Ese Año Nuevo no sabíamos que hacer, había un par de fiestas pero ninguna resultaba convincente. Un mensaje de texto de él me hizo terminar de decidir y arrastrar a las amigas con las que estaba a un lugar por costanera.
Lo vi apenas llegué, estaba apoyado contra una baranda, fumando un pucho. Seguramente quería dar una imagen de tipo misterioso, que se abstrae del mundo mientras el resto se emborracha y festeja. Me acerqué y le toqué la espalda; nos abrazamos muy fuerte.
Cuando el sol terminó de salir, metí una mano por debajo de su camisa y le pedí que nos fuéramos juntos a su casa. Miró hacia la nada, esperó unos segundos y asintió con la cabeza. Me desperté todavía acostada sobre él, con una resaca que me taladraba el cerebro pero que no me impedía creer que ese 2006 no podía ser malo, no si lo estaba recibiendo en su cama, encima de él. Veníamos de una época extraña, en la que yo le había pedido que por favor no nos viéramos más por un tiempo. El receso que habíamos acordado se nos interrumpió con la llegada de las fiestas, por la nostalgia que trajo ese diciembre.
A la tarde, cociné unos ravioles con crema y nos quedamos mirando la tele. Ya de noche, nos bañamos y salimos por ahí a buscar un lugar donde cenar. Las sandalias me habían sacado ampollas y lo único que esperaba era sentarme para desabrochármelas y tener los pies libres de vuelta. Terminamos en un Pippo por el centro, a diez cuadras de su casa, los talones me latían de dolor.
Mientras esperábamos la comida, lo dijo por fin. Que no estaba bueno que nos hubiésemos ido juntos de la fiesta esa, que él esperaba el momento en el que dejáramos de recurrir el uno al otro, que realmente quería otra cosa; que sabía que no me elegía pero que aún así, no podía evitar llamarme cada vez que quedábamos en poner un poco de distancia. "Pensé que esta vez iba a a ser diferente, pero al final caí en lo mismo de siempre".
Lo mismo de siempre era yo. Como si se hubiese estado quejando con la madre de que siempre comían milanesas. Como si me hubiese estado contando de lo podrido que estaba de tomarse el subte todos los días. Lo mismo de siempre. Yo quería un
siempre con él.

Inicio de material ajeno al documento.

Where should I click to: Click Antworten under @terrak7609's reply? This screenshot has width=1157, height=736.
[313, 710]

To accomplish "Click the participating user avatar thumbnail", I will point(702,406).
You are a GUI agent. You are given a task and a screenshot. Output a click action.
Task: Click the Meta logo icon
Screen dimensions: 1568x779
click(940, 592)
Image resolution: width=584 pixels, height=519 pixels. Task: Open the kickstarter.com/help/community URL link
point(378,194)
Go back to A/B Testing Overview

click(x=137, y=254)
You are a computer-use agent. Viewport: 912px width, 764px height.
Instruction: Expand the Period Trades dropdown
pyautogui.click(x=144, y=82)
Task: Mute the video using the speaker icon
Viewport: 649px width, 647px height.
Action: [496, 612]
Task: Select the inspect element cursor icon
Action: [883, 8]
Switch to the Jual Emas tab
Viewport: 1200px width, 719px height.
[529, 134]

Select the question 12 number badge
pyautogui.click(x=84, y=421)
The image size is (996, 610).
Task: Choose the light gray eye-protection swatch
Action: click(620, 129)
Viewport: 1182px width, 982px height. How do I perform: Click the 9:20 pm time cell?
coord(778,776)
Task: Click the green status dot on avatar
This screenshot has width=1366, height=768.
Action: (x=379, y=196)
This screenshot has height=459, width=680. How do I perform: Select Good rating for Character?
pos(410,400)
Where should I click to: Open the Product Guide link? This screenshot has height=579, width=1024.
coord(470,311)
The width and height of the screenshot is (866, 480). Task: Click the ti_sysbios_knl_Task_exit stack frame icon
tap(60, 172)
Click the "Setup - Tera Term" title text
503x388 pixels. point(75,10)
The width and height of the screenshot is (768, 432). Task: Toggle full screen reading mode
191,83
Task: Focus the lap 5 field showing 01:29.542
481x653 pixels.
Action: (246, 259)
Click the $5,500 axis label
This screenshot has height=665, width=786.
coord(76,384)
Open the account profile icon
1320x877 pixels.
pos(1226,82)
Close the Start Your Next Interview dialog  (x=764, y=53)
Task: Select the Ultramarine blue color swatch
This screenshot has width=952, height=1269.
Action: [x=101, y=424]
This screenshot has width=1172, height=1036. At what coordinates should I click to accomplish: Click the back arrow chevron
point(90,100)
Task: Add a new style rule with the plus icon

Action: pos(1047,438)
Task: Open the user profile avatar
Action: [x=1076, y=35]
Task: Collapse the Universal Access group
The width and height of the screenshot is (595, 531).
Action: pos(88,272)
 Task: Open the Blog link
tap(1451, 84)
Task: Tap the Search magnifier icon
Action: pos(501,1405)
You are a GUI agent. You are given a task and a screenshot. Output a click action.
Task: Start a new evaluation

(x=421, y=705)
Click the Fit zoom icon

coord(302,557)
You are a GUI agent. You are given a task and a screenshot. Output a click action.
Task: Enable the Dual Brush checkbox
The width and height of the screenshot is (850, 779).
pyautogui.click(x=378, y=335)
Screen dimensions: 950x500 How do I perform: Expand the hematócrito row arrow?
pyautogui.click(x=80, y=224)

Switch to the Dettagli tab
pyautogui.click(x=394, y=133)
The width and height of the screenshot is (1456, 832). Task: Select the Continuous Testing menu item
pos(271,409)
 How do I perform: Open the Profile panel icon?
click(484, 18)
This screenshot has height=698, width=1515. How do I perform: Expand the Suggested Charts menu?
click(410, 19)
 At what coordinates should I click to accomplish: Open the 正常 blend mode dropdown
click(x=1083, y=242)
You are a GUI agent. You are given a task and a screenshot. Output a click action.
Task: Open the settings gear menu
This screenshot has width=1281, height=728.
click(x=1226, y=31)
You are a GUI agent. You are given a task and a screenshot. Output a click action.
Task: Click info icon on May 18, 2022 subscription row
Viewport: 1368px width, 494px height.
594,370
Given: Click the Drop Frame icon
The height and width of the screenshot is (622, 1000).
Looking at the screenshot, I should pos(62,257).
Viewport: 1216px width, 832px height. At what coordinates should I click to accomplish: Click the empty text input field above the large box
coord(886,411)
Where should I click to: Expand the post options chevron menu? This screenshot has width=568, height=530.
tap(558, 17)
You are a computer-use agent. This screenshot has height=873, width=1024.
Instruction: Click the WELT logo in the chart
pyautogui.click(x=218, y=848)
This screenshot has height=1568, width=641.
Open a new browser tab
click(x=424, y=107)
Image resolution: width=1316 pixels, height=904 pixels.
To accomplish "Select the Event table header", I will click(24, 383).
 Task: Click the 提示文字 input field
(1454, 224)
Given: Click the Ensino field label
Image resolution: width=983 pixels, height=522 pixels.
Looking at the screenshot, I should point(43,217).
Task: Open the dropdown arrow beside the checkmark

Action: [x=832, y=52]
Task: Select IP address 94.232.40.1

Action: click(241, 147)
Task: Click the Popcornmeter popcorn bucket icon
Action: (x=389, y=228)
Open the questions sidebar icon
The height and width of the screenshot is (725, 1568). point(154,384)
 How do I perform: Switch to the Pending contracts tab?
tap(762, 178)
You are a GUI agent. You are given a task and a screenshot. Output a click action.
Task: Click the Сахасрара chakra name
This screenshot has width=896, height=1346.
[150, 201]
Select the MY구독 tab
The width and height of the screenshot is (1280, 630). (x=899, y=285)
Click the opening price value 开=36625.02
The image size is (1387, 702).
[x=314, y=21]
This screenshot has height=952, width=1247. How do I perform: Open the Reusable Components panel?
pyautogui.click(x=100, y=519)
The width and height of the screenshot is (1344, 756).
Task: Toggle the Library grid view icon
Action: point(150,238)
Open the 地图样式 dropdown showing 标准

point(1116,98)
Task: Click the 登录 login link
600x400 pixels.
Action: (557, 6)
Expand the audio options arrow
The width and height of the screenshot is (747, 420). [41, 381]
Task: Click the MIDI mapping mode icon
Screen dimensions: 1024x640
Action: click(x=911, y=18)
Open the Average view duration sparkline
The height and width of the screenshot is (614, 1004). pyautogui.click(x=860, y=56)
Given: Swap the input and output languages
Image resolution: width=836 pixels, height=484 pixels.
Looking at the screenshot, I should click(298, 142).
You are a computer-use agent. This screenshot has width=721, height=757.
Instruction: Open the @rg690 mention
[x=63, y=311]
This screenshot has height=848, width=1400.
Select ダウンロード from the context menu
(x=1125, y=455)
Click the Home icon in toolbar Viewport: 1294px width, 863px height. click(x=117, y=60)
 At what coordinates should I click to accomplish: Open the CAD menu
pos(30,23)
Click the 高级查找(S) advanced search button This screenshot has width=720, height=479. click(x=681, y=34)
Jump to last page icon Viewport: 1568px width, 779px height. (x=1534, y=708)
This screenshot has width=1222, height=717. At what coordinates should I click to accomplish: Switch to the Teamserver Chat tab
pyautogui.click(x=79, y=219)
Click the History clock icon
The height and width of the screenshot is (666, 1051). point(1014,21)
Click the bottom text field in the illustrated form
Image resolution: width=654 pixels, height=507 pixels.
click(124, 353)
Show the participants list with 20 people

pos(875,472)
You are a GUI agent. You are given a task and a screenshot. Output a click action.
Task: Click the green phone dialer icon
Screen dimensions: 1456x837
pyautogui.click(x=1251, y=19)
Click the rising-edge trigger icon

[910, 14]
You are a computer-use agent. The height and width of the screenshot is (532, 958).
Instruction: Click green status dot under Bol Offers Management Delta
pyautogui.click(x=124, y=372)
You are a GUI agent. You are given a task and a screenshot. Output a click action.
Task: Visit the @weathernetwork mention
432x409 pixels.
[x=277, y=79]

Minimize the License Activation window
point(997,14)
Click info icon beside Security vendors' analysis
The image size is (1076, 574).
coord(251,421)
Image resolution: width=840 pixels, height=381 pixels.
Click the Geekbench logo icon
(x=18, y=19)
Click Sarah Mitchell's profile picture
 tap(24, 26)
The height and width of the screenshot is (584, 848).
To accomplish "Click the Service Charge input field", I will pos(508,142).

Él trataba de evitarlo sin éxito.
Llegaron mis pastas y apenas pude probar bocado. Cambié de tema porque no sabía qué decir, porque ante la posibilidad de estrolarle el plato de sorrentinos en la jeta me acobardé, con tal de creer que existía la posibilidad de un "siempre" me callé y tragué infinidad de sorrentinos a lo largo de los años.
Terminamos de cenar y volvimos a su departamento. Los talones seguían en carne viva, pero mi poder de negación abarcó incluso el dolor físico.
Esa noche ni nos tocamos.
A la semana siguiente, planteó distancia.
El primer fin de semana de febrero, estábamos cogiendo en la pileta de la casa de mi tía.
Y cuando ese
siempre, unos años después, dejó de serlo, cuando se convirtió en un
de vez en cuando, sufrí; dolió que ya no volviera una y otra vez, como arrepentido pero aún así presente. Con el tiempo la situación decantó en un
nunca y ahí sí, se terminó.
A veces me pregunto si se acuerda de mí, si tiene recuerdos más gratos que los que a mí se me vienen a la mente cuando lo evoco. Porque cuando entendí que yo era para él como las milanesas de todas las noches, o el transporte público y agobiante de cada mañana, todo se tiñó de negro, ya no lo pude querer a pesar de todo, como alguna vez le había prometido que iba a ser. Ahí fue cuando decidí enfrentarme a todos esos platos de sorrentinos que nunca le había estampado en la cara.
Como para alimentar a todos los nenitos desnutridos del mundo.